Karole Armitage
Chorégraphe
États-Unis
© Marco Mignani
En 2026, Dance Reflections by Van Cleef & Arpels apporte son soutien à la présentation de Rave de Karole Armitage, interprété par le Ballet de Lorraine au Théâtre de la Ville dans le cadre d'un Chaillot Nomade, programmation hors-les-murs de Chaillot.
Karole Armitage est une chorégraphe et danseuse américaine reconnue pour son style audacieux mêlant danse classique, contemporaine et culture punk.
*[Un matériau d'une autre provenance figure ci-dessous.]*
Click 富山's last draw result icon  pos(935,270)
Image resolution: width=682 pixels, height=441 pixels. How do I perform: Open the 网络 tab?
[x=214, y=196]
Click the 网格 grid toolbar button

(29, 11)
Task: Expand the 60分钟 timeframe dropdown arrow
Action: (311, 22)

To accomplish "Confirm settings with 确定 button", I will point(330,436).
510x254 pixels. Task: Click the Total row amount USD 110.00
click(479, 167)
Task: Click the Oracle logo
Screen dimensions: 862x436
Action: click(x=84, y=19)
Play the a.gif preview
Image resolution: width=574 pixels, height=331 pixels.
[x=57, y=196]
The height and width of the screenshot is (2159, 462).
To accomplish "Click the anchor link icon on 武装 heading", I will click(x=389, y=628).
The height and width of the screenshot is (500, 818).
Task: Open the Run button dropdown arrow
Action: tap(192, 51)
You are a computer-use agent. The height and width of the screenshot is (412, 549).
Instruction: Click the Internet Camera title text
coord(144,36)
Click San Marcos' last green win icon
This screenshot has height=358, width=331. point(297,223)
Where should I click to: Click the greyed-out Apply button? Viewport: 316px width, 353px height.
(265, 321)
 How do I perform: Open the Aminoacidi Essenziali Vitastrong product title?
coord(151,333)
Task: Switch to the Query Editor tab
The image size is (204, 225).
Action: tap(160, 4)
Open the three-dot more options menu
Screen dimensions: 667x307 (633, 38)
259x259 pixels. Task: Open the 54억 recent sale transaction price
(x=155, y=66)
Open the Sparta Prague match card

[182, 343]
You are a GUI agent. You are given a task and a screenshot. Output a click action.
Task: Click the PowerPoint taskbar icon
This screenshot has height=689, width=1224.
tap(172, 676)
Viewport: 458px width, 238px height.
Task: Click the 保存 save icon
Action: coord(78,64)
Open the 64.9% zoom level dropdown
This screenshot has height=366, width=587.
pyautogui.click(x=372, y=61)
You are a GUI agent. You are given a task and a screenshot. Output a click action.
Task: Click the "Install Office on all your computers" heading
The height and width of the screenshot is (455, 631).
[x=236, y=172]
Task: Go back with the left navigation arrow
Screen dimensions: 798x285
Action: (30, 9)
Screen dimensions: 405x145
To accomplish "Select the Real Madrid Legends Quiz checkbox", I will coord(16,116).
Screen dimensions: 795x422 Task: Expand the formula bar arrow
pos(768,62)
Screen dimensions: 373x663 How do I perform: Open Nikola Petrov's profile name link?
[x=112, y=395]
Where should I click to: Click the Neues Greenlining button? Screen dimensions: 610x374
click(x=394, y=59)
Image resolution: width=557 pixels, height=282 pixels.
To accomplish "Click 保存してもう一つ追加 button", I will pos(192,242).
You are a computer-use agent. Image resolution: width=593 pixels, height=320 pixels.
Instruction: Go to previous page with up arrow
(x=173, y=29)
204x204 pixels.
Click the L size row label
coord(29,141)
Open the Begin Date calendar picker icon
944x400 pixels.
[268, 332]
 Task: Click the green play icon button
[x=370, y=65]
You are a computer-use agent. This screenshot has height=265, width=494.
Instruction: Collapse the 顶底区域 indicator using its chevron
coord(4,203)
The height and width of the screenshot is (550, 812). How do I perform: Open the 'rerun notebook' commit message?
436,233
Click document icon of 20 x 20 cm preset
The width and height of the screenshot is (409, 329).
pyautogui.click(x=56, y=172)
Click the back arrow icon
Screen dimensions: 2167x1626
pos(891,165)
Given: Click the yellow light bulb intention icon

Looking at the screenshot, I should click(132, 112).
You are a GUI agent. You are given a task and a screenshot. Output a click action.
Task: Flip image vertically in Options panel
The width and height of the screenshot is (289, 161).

Formée en ballet classique à la School of American Ballet et à la North Carolina School of the Arts, elle débute sa carrière de danseuse au Ballet du Grand Théâtre de Genève, où elle interprète notamment des œuvres de George Balanchine.
En 1976, elle rejoint la compagnie de Merce Cunningham, figure majeure de la danse contemporaine, dont l’influence marquera profondément son approche du mouvement et de la composition chorégraphique.
Karole Armitage commence à créer ses propres pièces à la fin des années 1970. En 1981, elle signe Drastic Classicism, œuvre emblématique qui combine la rigueur du ballet classique avec l’énergie brute du punk rock. Cette création lui vaut le surnom de « punk ballerina », symbole d’une artiste capable de briser les codes et de faire dialoguer les mondes de la danse savante et de la culture populaire.
Elle fonde sa propre compagnie, Armitage Gone! Dance, basée à New York, avec laquelle elle explore une danse à la fois virtuose, sensuelle et expérimentale. Son travail, nourri de collaborations avec des compositeurs, plasticiens et scientifiques, aborde souvent des thèmes comme la nature, la physique ou le changement climatique.
Karole Armitage a également chorégraphié pour de grandes compagnies internationales, des opéras et même des artistes de la scène pop tels que Madonna et Michael Jackson.
Entre 2000 et 2004, Karole est artiste associée du Ballet de Lorraine, elle créée notament en 2001 Rave, pièce qui sera reprise à l’automne 2026 par le CCN - Ballet de Lorraine.
Récompensée par de nombreuses distinctions, elle a été nommée Commandeur dans l’Ordre des Arts et des Lettres en France en 2009.
Toujours active, elle poursuit une œuvre qui interroge les frontières entre la tradition et l’avant-garde, entre la beauté formelle et la rébellion artistique.